I tried to get pregnant with my son for 18 months. My husband and I did everything short of interpretive dance to try to get pregnant. Believe me, though, had I thought it would help, I'd have interpreted the hell out of some dancing. We tried pH-balanced lubricants, timing, basal body temperature monitoring, acupuncture, acupressure, Sabbath sex (it's a thing, and not to be confused with Black Sabbath sex wherein you yell out "Sharon" as you climax), massage, I think my husband started praying the rosary before sex — everything possible.

For my first pregnancy, the reproductive endocrinologist made me wait until I'd tried to get pregnant for 10 months before he'd see me, because I was only 24. Now, 10 years later, if I wanted to try again, I'd make an appointment with him before I even got naked with my husband once. Well, naked with the intent of baby making, that is.

Whether you've been TTC for 10 months or 10 years, you're likely to worry about the same things. That seems pretty natural to me. I contacted a lead genomic and fertility researcher Dr. Martha Smith, MD, PhD of Dublin, to talk to her about the potential implications for pregnancy of an extended period of TTC.

She tells Romper, "That's a loaded question, and there's a lot of possible answers." Because the reasons behind TTC complications are so many and so varied, Smith says that it's impossible to say if the duration is causational because of so many co-determining factors behind infertility. "If a woman is struggling to get pregnant, and it's not a problem with her, but rather with her partner, then the likelihood any complications would be related would be decreased. Unless it's a chromosomal abnormality, which technically isn't a problem with the pregnancy, but with the fetus."

She continues, "However, if a woman has difficulty conceiving because she's of advanced maternal age, then she's more likely to have problems with the pregnancy and experience adverse pregnancy outcomes. But again, that's not because it took her a long time to get pregnant, but because of her age." Smith adds that while there are definite increased risks, many women of advanced maternal age deliver healthy, happy babies every year, and that modern medicine has evolved greatly in this respect.

"We see an uptick in preeclampsia risk with women who undergo IVF to get pregnant, and there are several theories as to why this is the case, but none of them are really because they had to keep trying," Smith says. "Your body, unless you've been pumping it full of Clomid or other fertility drugs for months, doesn't know if you've been trying to get pregnant for a year. It only registers when you're successful or unsuccessful. You either get your period or you get a zygote."

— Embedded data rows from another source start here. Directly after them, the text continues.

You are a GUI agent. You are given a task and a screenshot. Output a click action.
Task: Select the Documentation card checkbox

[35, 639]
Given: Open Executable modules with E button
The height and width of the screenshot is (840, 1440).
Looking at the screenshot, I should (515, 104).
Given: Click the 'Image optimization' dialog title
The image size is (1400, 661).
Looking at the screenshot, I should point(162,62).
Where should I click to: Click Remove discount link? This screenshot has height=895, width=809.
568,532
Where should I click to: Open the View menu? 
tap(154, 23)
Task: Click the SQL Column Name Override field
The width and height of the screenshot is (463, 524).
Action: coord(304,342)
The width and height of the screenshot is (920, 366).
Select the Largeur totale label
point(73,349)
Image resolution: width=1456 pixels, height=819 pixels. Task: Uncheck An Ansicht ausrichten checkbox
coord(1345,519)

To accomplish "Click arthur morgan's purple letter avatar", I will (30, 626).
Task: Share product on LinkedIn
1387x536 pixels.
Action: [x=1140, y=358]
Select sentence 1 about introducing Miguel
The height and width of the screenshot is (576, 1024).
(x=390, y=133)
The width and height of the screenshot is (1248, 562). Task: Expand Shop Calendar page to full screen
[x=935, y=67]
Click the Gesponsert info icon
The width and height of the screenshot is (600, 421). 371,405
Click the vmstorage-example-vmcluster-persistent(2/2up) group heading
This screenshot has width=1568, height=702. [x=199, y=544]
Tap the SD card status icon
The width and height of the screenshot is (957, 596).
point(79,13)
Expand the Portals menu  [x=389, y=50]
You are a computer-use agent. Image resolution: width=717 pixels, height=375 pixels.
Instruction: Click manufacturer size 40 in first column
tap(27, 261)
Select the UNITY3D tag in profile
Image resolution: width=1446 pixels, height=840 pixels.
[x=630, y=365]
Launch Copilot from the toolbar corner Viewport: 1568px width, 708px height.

The risks of extended time to conceive are correlational, it seems, rather than causational. While that may put many fears to rest, it doesn't make the process all that less stressful. While doctors do pay attention to important correlations, that doesn't mean you should stress more than necessary — even if that's easier said than done. After all, there's plenty more stress coming your way when you have to choose a brand of diapers and exactly how long you can hang out at Target before your partner files a missing person's report.